What would I change in hindsight?

I would have invested in human calibration from day one rather than week 4. The LLM judge’s scoring was reasonably correlated with human judgment (Pearson r = 0.81) out of the box, but there were systematic biases: the judge over-scored format compliance (because well-formatted but incorrect outputs looked good) and under-scored nuance handling (because the judge lacked the legal domain expertise to recognize subtle hedging language). The calibration process, comparing judge scores to human expert scores on a 200-case calibration set and adjusting the scoring rubric, brought correlation to r = 0.91. Those first 3 weeks of uncalibrated evaluation produced results I later had to re-evaluate.

I also should have built A/B testing into the pipeline from the start. The ability to route 5% of production traffic to a candidate model and compare real-user outcomes with evaluation predictions would have provided the ground truth needed to continuously improve the evaluation’s predictive validity. I added this capability in month 6. The data confirmed that the evaluation pipeline’s predictions matched production quality outcomes with 94% accuracy at the category level.

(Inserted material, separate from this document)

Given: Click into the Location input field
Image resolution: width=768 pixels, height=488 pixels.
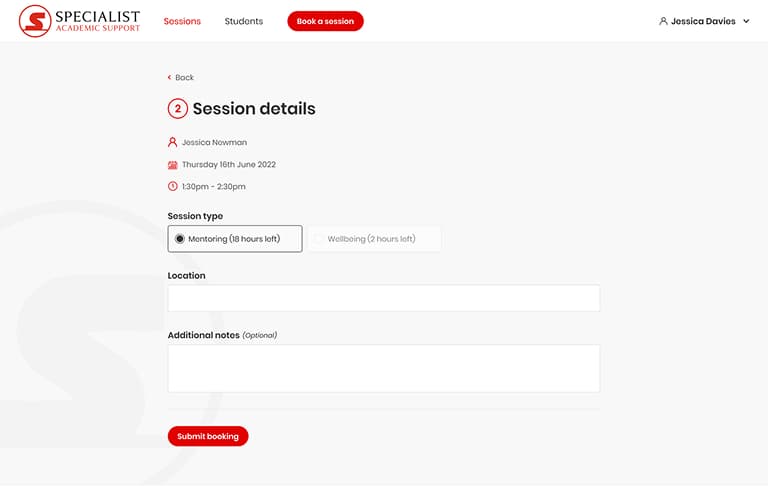Looking at the screenshot, I should (384, 298).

The fundamental lesson is that evaluation infrastructure is not a project. It is a product. It requires ongoing investment, calibration, and iteration. The test suite grew from 1,200 to 1,847 cases over 14 months as new edge cases surfaced. The scoring rubric was revised 6 times. The judge model was changed twice (from GPT-4 to Claude 3.5 Sonnet to GPT-4o, based on which provided the most calibrated scores for legal text). Treating evaluation as a one-time effort is like treating a CI pipeline as a one-time setup. It works until the first change, and then it becomes a liability.